> **PROVIDED TEXT**
:::

Notes on Supreme Court Candidates, 17 February 1804
Notes on Supreme Court Candidates
1804. Feb. 17. Characters of the lawyers in S.C. W.H. T.S.
John Julius Pringle Waities. |
} | these are the two principal of those called republicans. they are of old standing, and highest reputn. Pringle was wavering once, was even with the federalists, but got back again. but both are so moderate, that they only vote with the republicans; they never meddle otherwise. Pringle is so rich that he confines his practice to Charleston, & it is thought would not accept a commission which should call him from there. Waities is so sickly that he would not be able to ride. neither would possess the confidence of the republicans. | |
William Johnson. | a state judge. an excellent lawyer, prompt, eloquent, of irreprocheable character, republican connections, and of good nerves in his political principles. about 35. years old. was speaker some years. | ||
Trisvan. | a state judge. of equal respectability, or very nearly so, & indeed in every qualification as Johnson. same age. but of such total feebleness of body as to be quite unfit. | ||
Gilliard. | was speaker of the assembly. equal in talents to Johnson, but more Jacobinical. all his connections were revolutionary tories, & their estates confiscated. they got something back again, at least his father did. this young man was educated abroad. he returned soured agt. those then in power for what his family had suffered. he found he had nothing to hope from them, and joined those who now constitute the republican party. his conduct while in the assembly was uniformly firm, almost vindictive; yet in an instance or two, from family influence or interest he has swerved a little from sound principle. upon the whole, his standing is not quite as respectable as that of Johnson. |
MS (DNA: RG 59, LAR); entirely in TJ’s hand; endorsed by a clerk.
w.h. t.s.: Wade Hampton and Thomas Sumter, Sr.
Thomas Waties (waities), a former law student of John Julius Pringle, had served as an associate judge on the South Carolina Court of Common Pleas since 1789 (S.C. Biographical Directory, House of Representatives, 3:753-5).

:::

> **DATA SHOWN**

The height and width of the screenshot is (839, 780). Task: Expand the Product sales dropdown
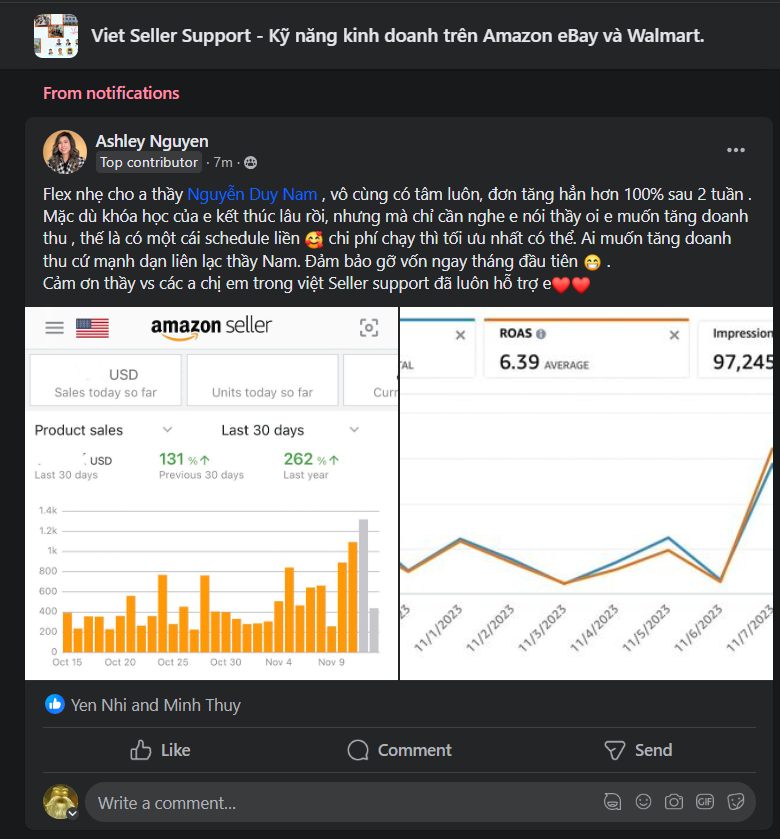pos(167,430)
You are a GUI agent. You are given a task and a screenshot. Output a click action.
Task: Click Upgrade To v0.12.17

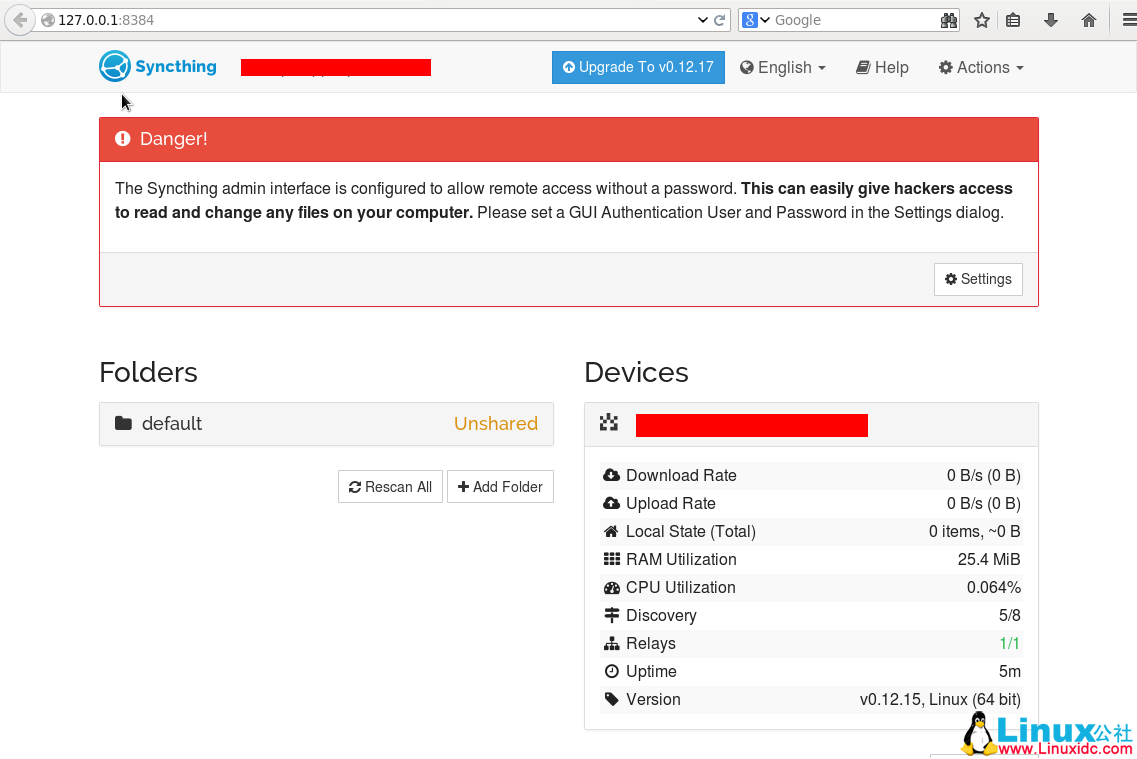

:::

> **ACTIVITY LIST**
A. From the notes on Supreme Court candidates, extract word for word the stretch from "w.h. t.s.: Wade" through "of Representatives, 3:753-5).".
B. According to the notes on Supreme Court candidates, roughly how old was William Johnson?
The material above is separate from the notes on Supreme Court candidates.

> **RESPONSES BY TASK**
A.
w.h. t.s.: Wade Hampton and Thomas Sumter, Sr.
Thomas Waties (waities), a former law student of John Julius Pringle, had served as an associate judge on the South Carolina Court of Common Pleas since 1789 (S.C. Biographical Directory, House of Representatives, 3:753-5).

B. About 35 years old.